João Carlos Marchesan afirma que o agronegócio se adapta a desafios globais
Expectativa é otimista para a 31ª Agrishow em Ribeirão Preto, apesar de dificuldades recentes.

O panorama atual, marcado por preços reduzidos dos grãos e aumento dos custos de produção, como os de combustíveis e fertilizantes em decorrência do conflito no Oriente Médio, é visto como temporário. Essa é a opinião de João Carlos Marchesan, presidente da Agrishow, durante a coletiva de imprensa que lançou a 31ª edição da feira, programada para ocorrer de 27 de abril a 1º de maio em Ribeirão Preto (SP). Marchesan também exerce a função de primeiro vice-presidente do Conselho de Administração da Associação Brasileira da Indústria de Máquinas e Equipamentos (Abimaq).
A resiliência do agronegócio
Em sua fala, o presidente da Agrishow enfatizou que, independentemente dos desafios enfrentados, o setor agrícola continua em movimento. "É essencial lembrar que todos nós precisamos nos alimentar diariamente", afirmou. Marchesan se mostrou confiante de que as dificuldades atuais serão superadas, citando experiências passadas do setor que já enfrentou crises semelhantes e conseguiu se recuperar. "Não cabe o pessimismo agora", reiterou.

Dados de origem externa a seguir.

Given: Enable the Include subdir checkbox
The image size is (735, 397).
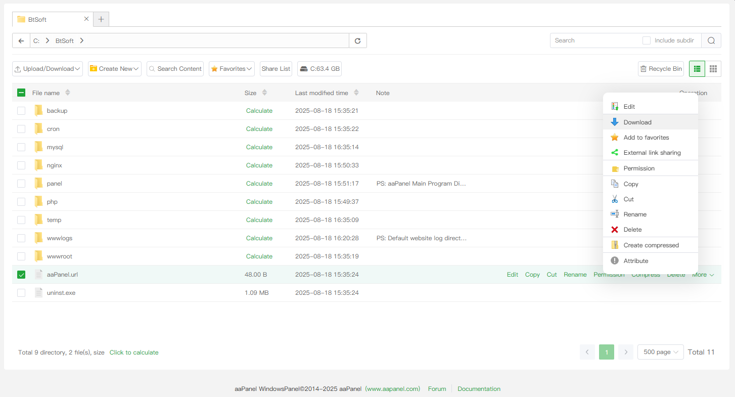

"O agronegócio não para, não importa a conjuntura que estamos vivendo
✨ Expectativa de expansão na área cultivada.
Visão de futuro
Pedro Estevão, presidente da Câmara Setorial de Máquinas e Implementos Agrícolas (CSMIA), corroborou a análise de Marchesan, destacando a necessidade de o Brasil aumentar sua área de cultivo entre 12 e 15 milhões de hectares nos próximos sete anos para promover um crescimento de 40% nas exportações alimentares.

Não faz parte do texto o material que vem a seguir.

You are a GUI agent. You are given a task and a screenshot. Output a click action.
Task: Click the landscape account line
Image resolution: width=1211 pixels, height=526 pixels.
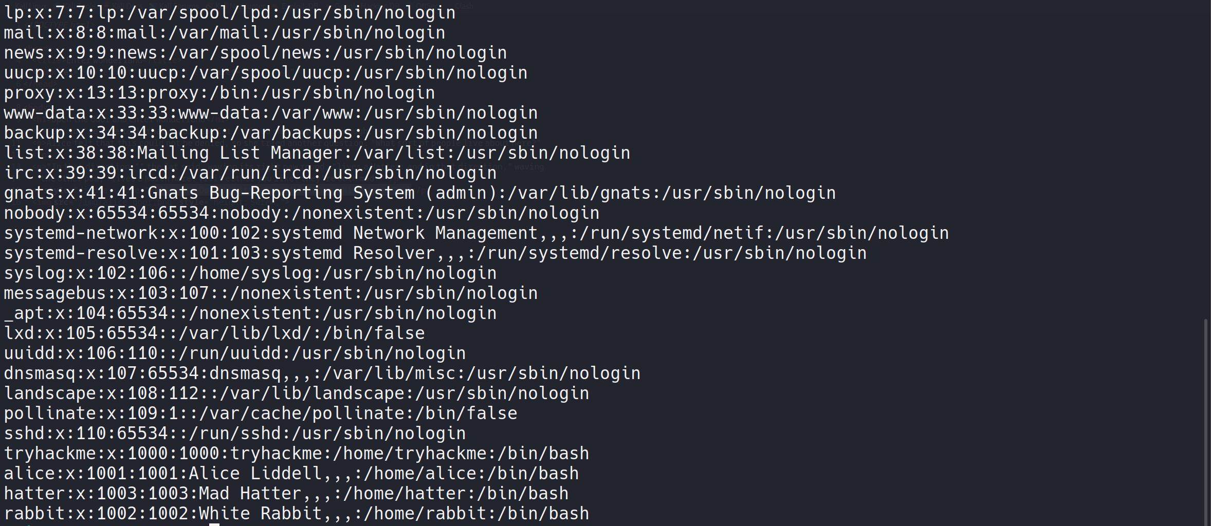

Estevão ressaltou que o planejamento no setor de máquinas agrícolas considera um horizonte muito mais extenso do que um ou dois anos. "A indústria se projeta para o longo prazo, muitas vezes para décadas à frente", enfatizou. Ele também mencionou que, mesmo em um contexto de maior dificuldade, os investimentos na produção e produtividade não cessaram, demonstrando uma disposição contínua por parte dos agricultores.